This article was published:

This entry is from the Australian Dictionary of Biography

Yalda Soak by Rover Thomas (1995), refers to Thomas's birthplace near Well 33 on the Canning Stock Route

Yalda Soak by Rover Thomas (1995), refers to Thomas's birthplace near Well 33 on the Canning Stock Route

National Musuem of Australia, 2015.0038.0001

Juluma/Joolama Rover Thomas (c. 1926–1998), stockman, dreamer, and artist, was born around 1926 at Yalda soak near Kunawarriji/Gunawaggi, Well 33 on the Canning Stock Route (CSR) in the Great Sandy Desert, Western Australia, son of Marrbi Nabaljari, a Kukatja woman with connections to Kintore, and Wangkajunga man Bull Camel. His father, also known as Lanikan Thomas, with his mate Sundown, had guided the surveyor Alfred Canning through Wangkajunga Country in the early 1900s.
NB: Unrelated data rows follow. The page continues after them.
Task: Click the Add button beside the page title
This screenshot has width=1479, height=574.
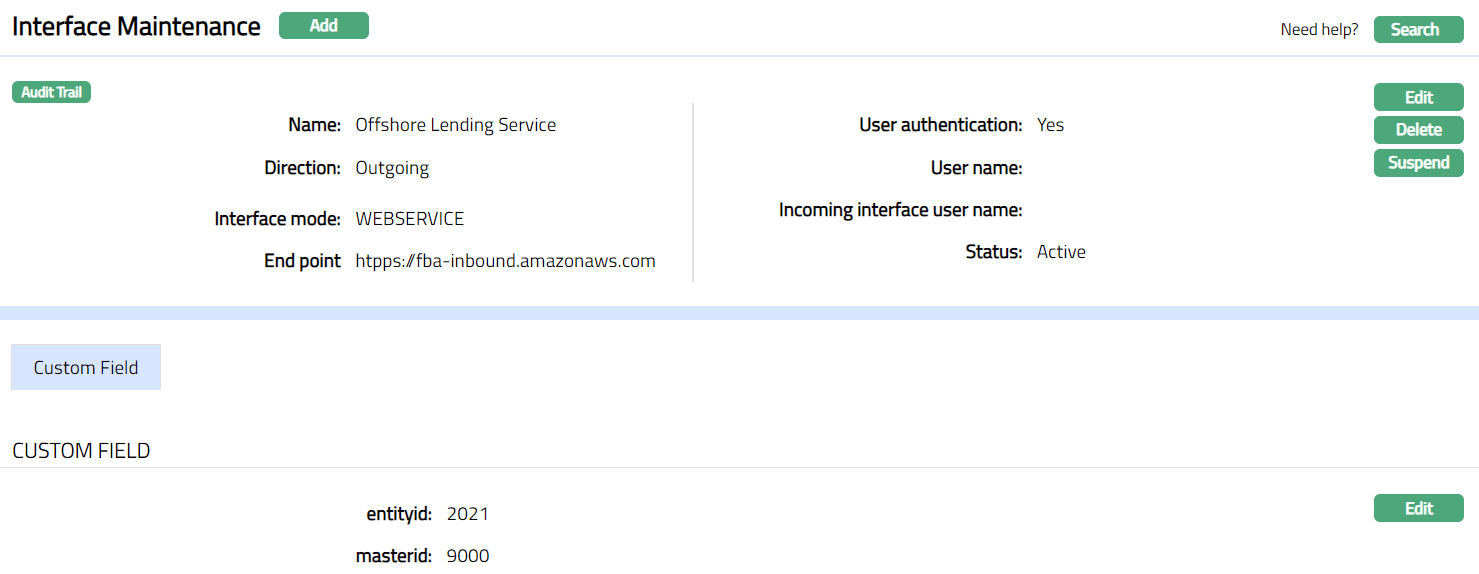Action: point(323,26)
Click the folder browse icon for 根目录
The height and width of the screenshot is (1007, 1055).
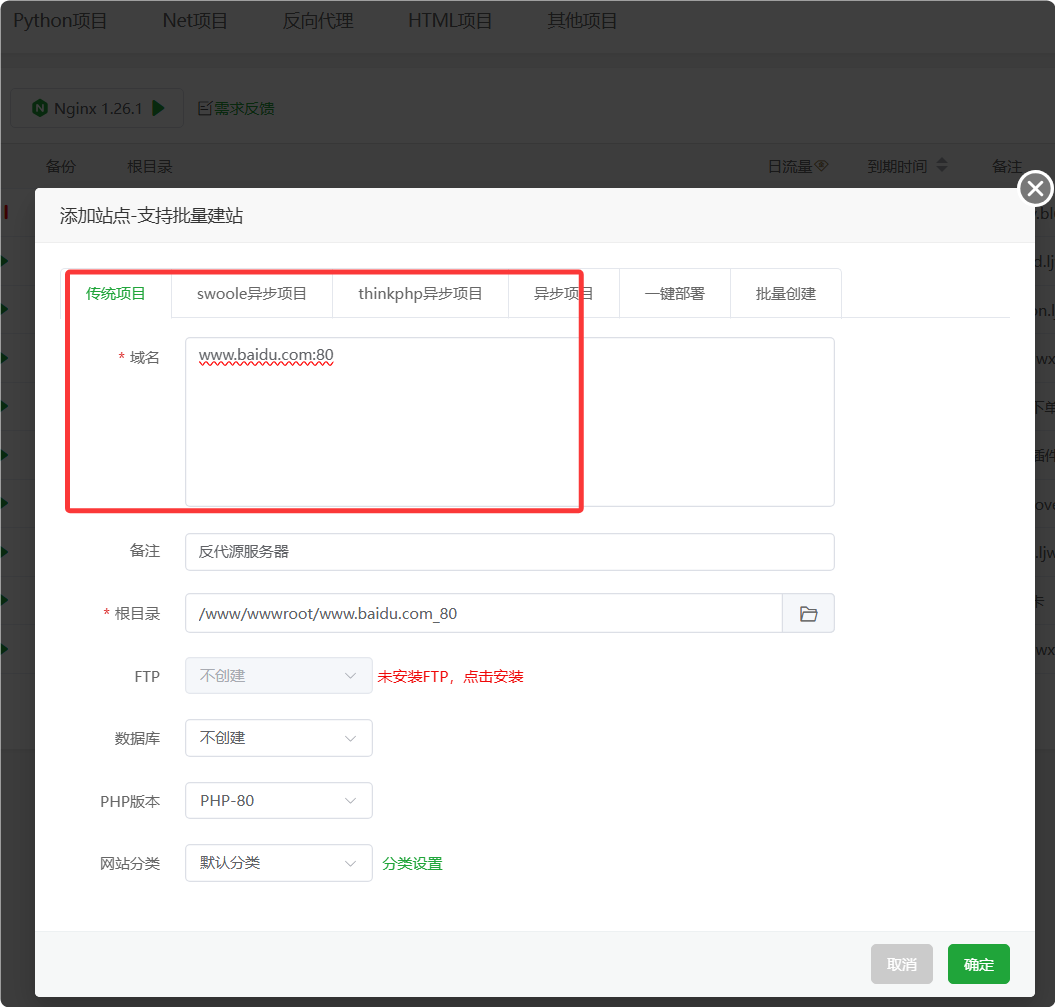coord(808,614)
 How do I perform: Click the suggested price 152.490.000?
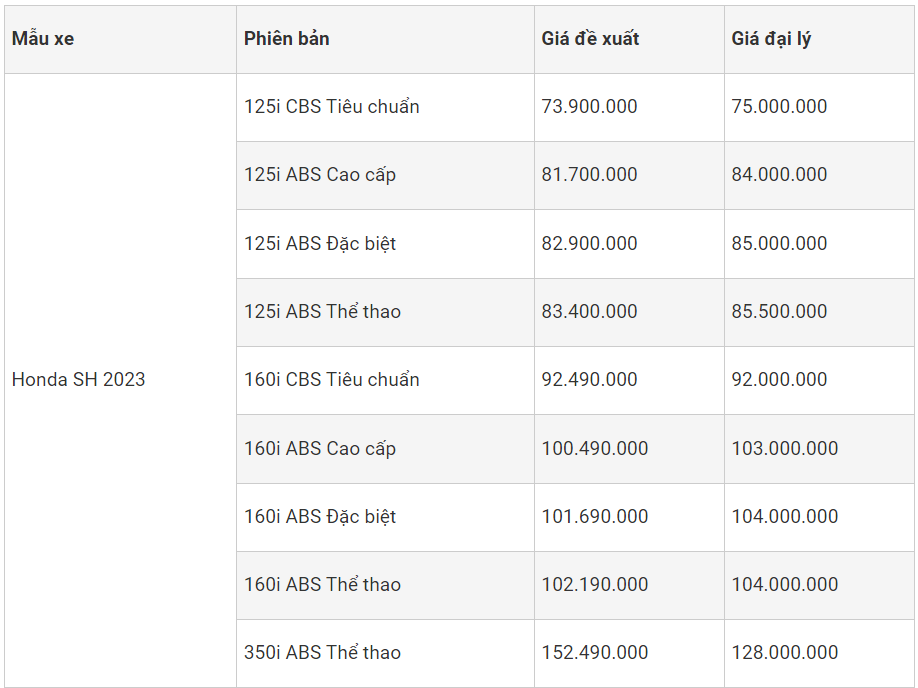[594, 653]
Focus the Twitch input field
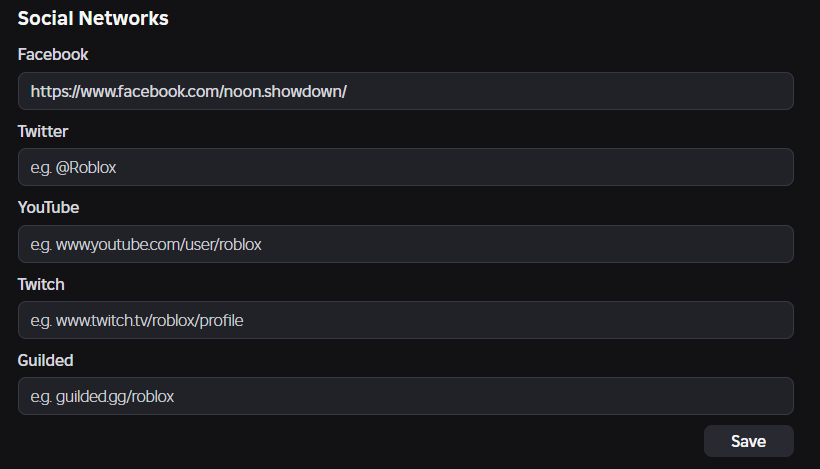820x469 pixels. [x=405, y=320]
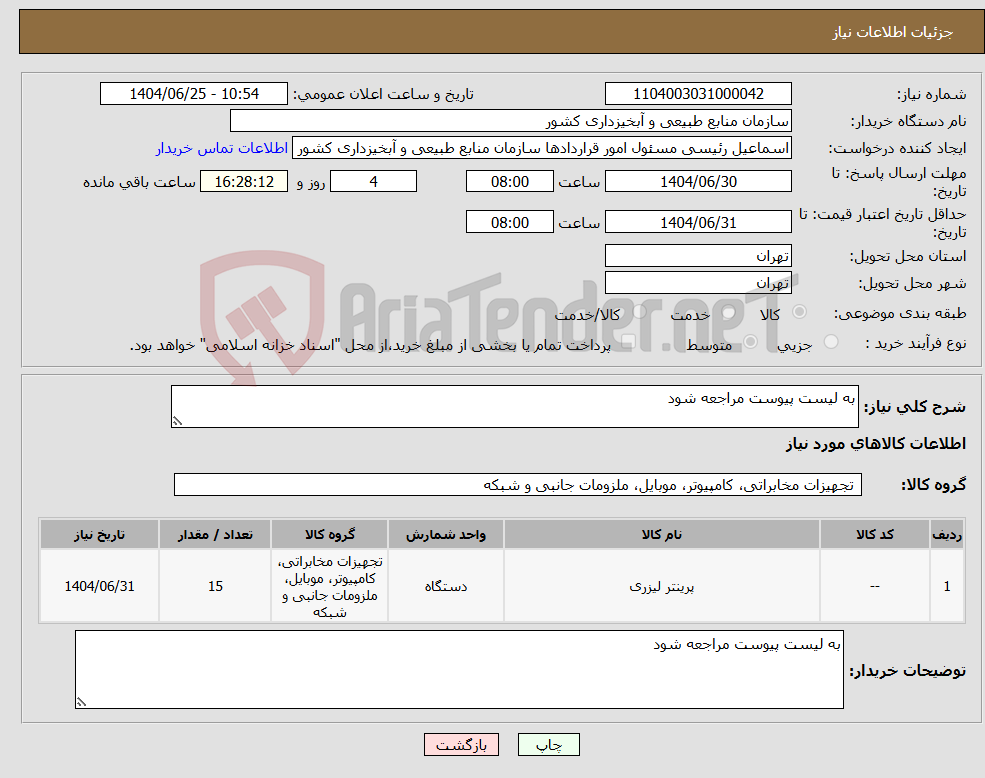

Around 1942, following his parents’ deaths, Rover was picked up by the legendary CSR drover Wally Dowling and taken to join family at Billiluna station, where he was initiated by Sturt Creek men. Leaving the desert in around 1950, he worked as a stockman on the great Kimberley cattle stations, including Ruby Plains, Bow River (Joowoorlinji), Rosewood, Lissadell, Bedford Downs, Argyle, and Texas Downs. On Bow River he took up with Clara—whose husband, Henry Wanambi, had been sent to the Derby Leprosarium (Bungarun)—and fathered a son, Lenny Henry (d. 1990). He married his second wife, Gija woman Rita Tilmari/Tinmaree, at Texas Downs and joined the Texas Mob, the Gija families living there under the protection of gardiya (white man) head stockman Jimmy Klein. The Texas Mob moved to Warmun/Warrmarn (Turkey Creek) in 1973. Their leader, Joonbany Bob Nyalcas, was married to Rita’s sister, Ruby Wagil. Rover and Rita’s daughter Jane was born in 1972 when they were living at Guda Guda (Nine Mile), outside Wyndham. In 1975 the family moved to Warmun. Rover was often away working at Noonkanbah building houses and Rita was increasingly unwell, so Jane was raised by Ruby and her second husband, Bob Yalunga, and was known as Jane Yalunga. Later Jane took the name Timaree/Tinmarie after her mother.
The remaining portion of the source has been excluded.